ECE Colloquium - February 12, 2014
Dr. Laura Fabris, Rutgers University, Dept. of Materials Science & Engineering
CoRE Building Lecture Hall
Gold Nanoparticles for Imaging and Sensing
Gold nanoparticles have seen a widespread growth in application because of their many useful features, such as ease of synthesis, the stability, the non-cytotoxicity, but mainly because of their intriguing optical properties. The optical properties of gold nanoparticles are characterized by the coherent oscillation of their conduction electrons at the interface between the metal and the surrounding dielectric medium, and can give rise to intense absorption bands whose position mainly depends on the shape of the nanoparticle. One of the techniquesin which gold nanoparticles have found vast application is surface enhanced Raman spectroscopty (SERS), a non-linear near field technique that takes advantage of the intense electromagnetic field enhancement that takes place in close proximity to the surface of the nanoparticle. This enhancement is particularly intense at specific locations called "hot-spots". In this talk I will present our experiments aimed at increasing the SERS enhancement by carefully tailoring the hot spots.
First of all, I will describe our results in the preparation of multifunctional gold NP dimers capable of specific cell targeting, optimized uptake, and highly resolved cel imaging that outperforms fluorescence. The systems presented here will be based on spherical NP dimers targeting U87 glioblastoma cells. Dithiolated linkers have been used to lock the NPs in a dimer conformation and also act as SERS reporters. In our experiments, thiolated PEG was used to stabilize the NP systems, while cyclic RGD peptides were employed to target avb3 integrins overexpressed on the surface of cancerous cells. Combined analysis carried out via fluorescence and Raman microscopy demonstrated the efficient SERS=based imaging of U87 cells that outperformed fluorescence.

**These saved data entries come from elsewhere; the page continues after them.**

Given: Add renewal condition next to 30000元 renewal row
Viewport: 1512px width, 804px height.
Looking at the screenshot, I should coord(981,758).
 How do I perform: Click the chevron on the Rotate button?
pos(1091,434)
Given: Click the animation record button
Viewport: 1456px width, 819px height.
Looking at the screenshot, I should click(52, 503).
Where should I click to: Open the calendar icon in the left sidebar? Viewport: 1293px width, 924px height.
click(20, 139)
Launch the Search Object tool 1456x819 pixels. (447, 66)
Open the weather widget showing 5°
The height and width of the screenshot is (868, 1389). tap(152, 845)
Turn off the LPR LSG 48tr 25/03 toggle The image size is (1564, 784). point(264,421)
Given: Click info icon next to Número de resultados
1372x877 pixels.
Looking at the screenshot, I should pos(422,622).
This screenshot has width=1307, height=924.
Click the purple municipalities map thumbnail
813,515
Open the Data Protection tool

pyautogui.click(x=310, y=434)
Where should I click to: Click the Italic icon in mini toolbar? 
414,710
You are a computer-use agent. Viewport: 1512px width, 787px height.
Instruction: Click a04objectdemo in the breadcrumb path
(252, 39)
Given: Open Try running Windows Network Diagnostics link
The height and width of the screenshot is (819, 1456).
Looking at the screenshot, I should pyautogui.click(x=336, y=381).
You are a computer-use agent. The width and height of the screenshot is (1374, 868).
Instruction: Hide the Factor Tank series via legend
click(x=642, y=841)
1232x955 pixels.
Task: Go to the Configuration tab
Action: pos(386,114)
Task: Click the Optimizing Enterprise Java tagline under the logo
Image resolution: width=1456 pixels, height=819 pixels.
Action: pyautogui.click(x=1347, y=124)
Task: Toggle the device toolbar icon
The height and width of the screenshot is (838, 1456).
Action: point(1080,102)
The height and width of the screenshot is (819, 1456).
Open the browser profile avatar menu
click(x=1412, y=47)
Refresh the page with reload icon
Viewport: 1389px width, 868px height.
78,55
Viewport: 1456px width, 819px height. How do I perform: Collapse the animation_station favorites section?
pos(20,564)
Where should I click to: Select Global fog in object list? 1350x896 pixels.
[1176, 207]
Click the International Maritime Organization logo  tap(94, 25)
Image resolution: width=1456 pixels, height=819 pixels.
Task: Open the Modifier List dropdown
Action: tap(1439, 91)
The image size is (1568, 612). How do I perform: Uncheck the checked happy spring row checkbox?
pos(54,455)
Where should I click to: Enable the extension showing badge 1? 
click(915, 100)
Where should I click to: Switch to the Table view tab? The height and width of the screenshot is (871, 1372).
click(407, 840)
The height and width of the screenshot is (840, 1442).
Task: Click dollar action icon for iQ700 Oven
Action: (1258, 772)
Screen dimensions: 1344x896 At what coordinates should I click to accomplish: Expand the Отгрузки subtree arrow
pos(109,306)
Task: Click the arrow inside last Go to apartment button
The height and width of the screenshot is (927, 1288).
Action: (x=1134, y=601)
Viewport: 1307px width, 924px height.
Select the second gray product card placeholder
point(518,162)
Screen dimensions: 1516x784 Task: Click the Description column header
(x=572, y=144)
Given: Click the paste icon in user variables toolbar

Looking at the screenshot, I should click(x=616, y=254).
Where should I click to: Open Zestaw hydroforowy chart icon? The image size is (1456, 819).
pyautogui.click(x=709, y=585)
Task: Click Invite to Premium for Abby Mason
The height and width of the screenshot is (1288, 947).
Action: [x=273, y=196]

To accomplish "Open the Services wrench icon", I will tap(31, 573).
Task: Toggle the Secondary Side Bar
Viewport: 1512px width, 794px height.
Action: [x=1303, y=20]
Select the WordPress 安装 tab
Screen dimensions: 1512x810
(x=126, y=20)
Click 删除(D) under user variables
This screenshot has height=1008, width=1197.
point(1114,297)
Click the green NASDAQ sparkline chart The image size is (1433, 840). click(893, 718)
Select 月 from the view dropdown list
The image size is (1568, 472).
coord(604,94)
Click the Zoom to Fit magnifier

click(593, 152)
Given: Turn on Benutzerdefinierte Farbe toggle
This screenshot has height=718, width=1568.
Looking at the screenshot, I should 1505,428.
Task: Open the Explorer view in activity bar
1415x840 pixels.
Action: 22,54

In a second set of results, I will describe the use of gold nanostars. Gold nanostars are nanoparticles with a spherical core and very sharp spikes, who sharpness can be modulated by tuning the synthetic parameters. In this work, we have synthesized gold nanostars and deposited them on a gold substrate via a bifunctional tether, hence locking them on the surface. The sharp spikes of the nanostars act as excellent hot spots enabling the use of these substrates for SERS-based chemical sensing. We have demonstrated that this sensor is able to selectively identify both chemisorbed and physisorbed analytes down to the femtomolar regime with high selectivity and multiplexing ability.
Dr. Fabris earned her B.S./M.S. in Physical Chemistry at the University of Padova, Italy. After a one-year experience in industry she returned to graduate school to pursue her Doctorate Degree in Chemical Sciences, always at the University of Padova. Her dissertation work focused on the synthesis and characterization of peptide protected gold nanoclusters. She then took a postdoctoral position in the Department of Chemistry and Biochemistry at the University of California at Santa Barbara, where she remained until June 2009. Her work entailsed the development of surface enhanced Raman scattering (SERS)-based biosensors. In July 2009 she joined the Department of Materials Science and Engineering, where is is currently an Assistant Professor. Dr. Fabris is also a Graduate Faculty member of the Departments of Chemistry and Chemical Biology and Biomedical Engineering at Rutgers. Her research is targeting the study of plasmonic nanoparticles and their application as tags for SERS-based cell imaging and for the efficiency enhancement of plasmonic organic solar cells.